Dataset items:
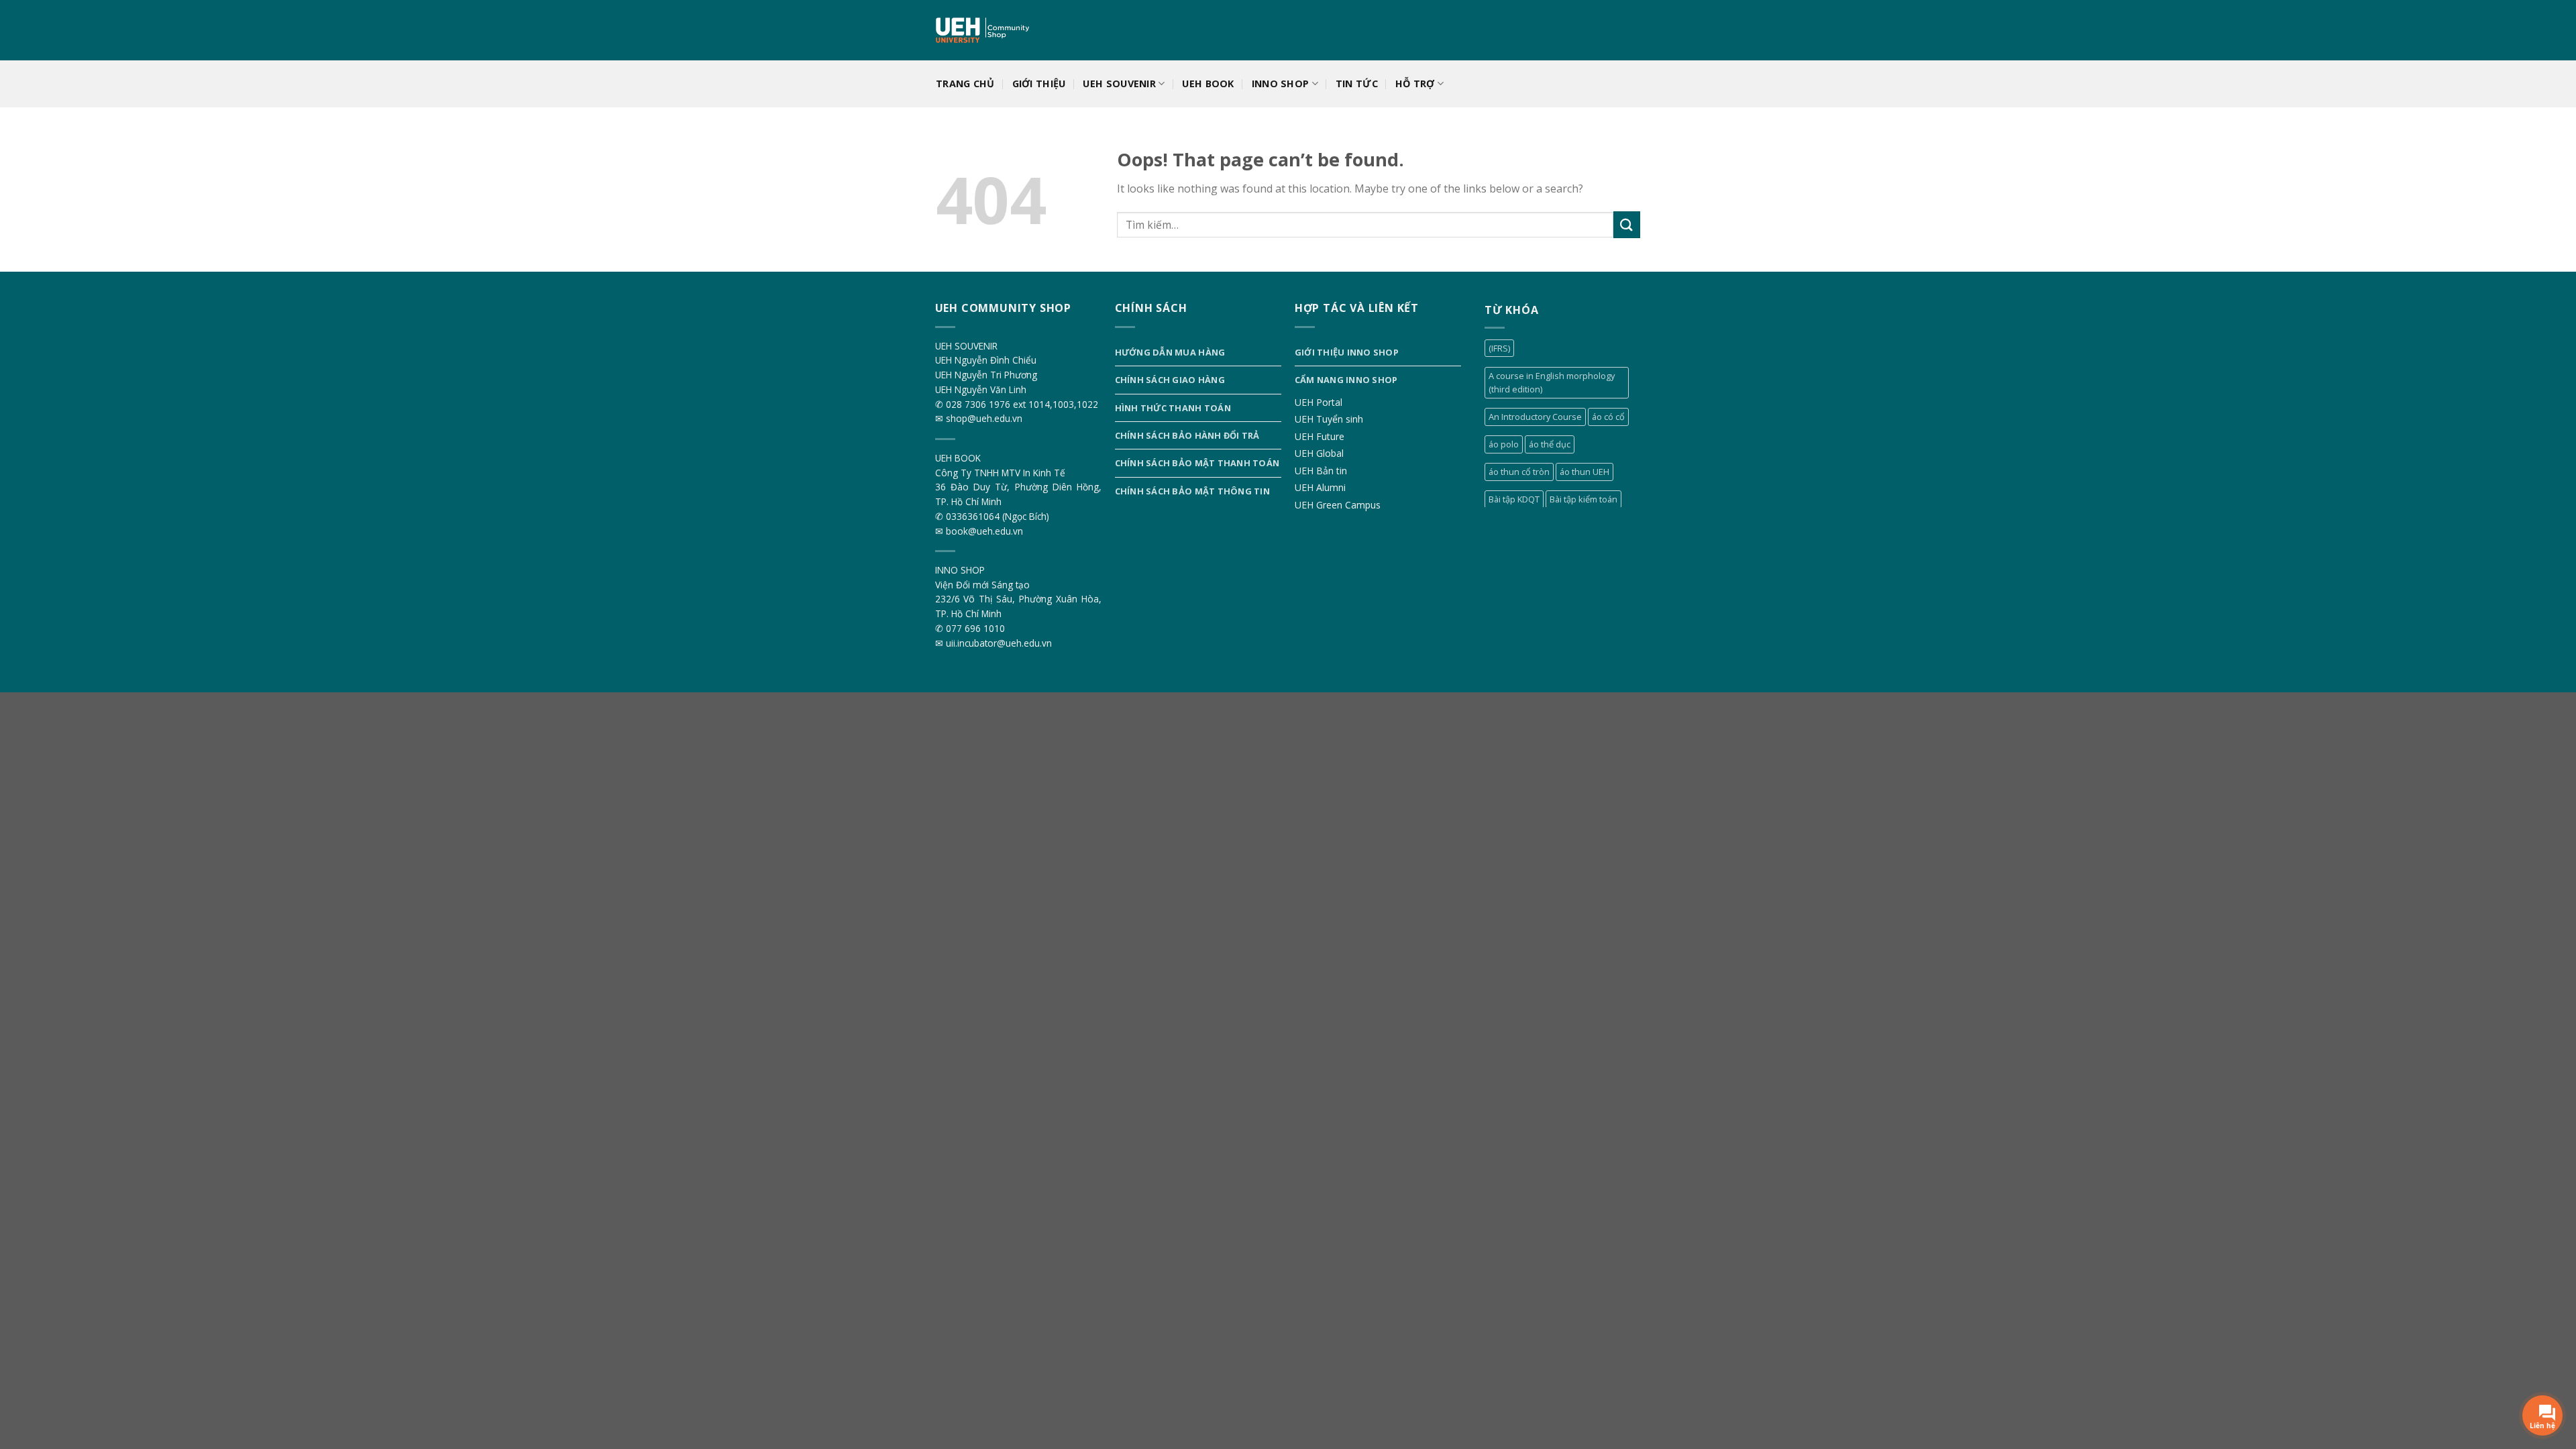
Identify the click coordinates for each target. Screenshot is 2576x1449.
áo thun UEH (1584, 472)
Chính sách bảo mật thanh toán (1197, 463)
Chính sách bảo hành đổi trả (1187, 435)
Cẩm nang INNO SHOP (1346, 380)
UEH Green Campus (1338, 504)
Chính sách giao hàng (1170, 380)
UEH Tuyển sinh (1329, 419)
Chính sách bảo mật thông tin (1192, 491)
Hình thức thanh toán (1173, 408)
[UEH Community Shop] (984, 30)
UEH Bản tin (1321, 470)
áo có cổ (1608, 417)
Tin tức (1357, 83)
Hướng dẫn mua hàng (1170, 352)
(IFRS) (1499, 348)
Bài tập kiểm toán (1583, 499)
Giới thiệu (1039, 83)
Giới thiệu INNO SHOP (1347, 352)
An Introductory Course (1535, 417)
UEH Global (1319, 453)
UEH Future (1319, 436)
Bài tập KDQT (1514, 499)
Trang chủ (965, 83)
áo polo (1504, 444)
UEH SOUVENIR (1119, 83)
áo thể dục (1549, 444)
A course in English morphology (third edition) (1552, 382)
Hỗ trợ (1415, 83)
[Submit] (1626, 224)
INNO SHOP (1280, 83)
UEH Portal (1318, 402)
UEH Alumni (1320, 487)
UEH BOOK (1208, 83)
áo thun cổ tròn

■ **TASK PROMPT**:
If an entry contains an image, print the rest of that entry exactly and leave the image out.

■ **THE ANSWER**:
Identify the click coordinates for each target. Screenshot is 2576x1449.
áo thun UEH (1584, 472)
Chính sách bảo mật thanh toán (1197, 463)
Chính sách bảo hành đổi trả (1187, 435)
Cẩm nang INNO SHOP (1346, 380)
UEH Green Campus (1338, 504)
Chính sách giao hàng (1170, 380)
UEH Tuyển sinh (1329, 419)
Chính sách bảo mật thông tin (1192, 491)
Hình thức thanh toán (1173, 408)
[UEH Community Shop] (984, 30)
UEH Bản tin (1321, 470)
áo có cổ (1608, 417)
Tin tức (1357, 83)
Hướng dẫn mua hàng (1170, 352)
(IFRS) (1499, 348)
Bài tập kiểm toán (1583, 499)
Giới thiệu (1039, 83)
Giới thiệu INNO SHOP (1347, 352)
An Introductory Course (1535, 417)
UEH Global (1319, 453)
UEH Future (1319, 436)
Bài tập KDQT (1514, 499)
Trang chủ (965, 83)
áo polo (1504, 444)
UEH SOUVENIR (1119, 83)
áo thể dục (1549, 444)
A course in English morphology (third edition) (1552, 382)
Hỗ trợ (1415, 83)
[Submit] (1626, 224)
INNO SHOP (1280, 83)
UEH Portal (1318, 402)
UEH Alumni (1320, 487)
UEH BOOK (1208, 83)
áo thun cổ tròn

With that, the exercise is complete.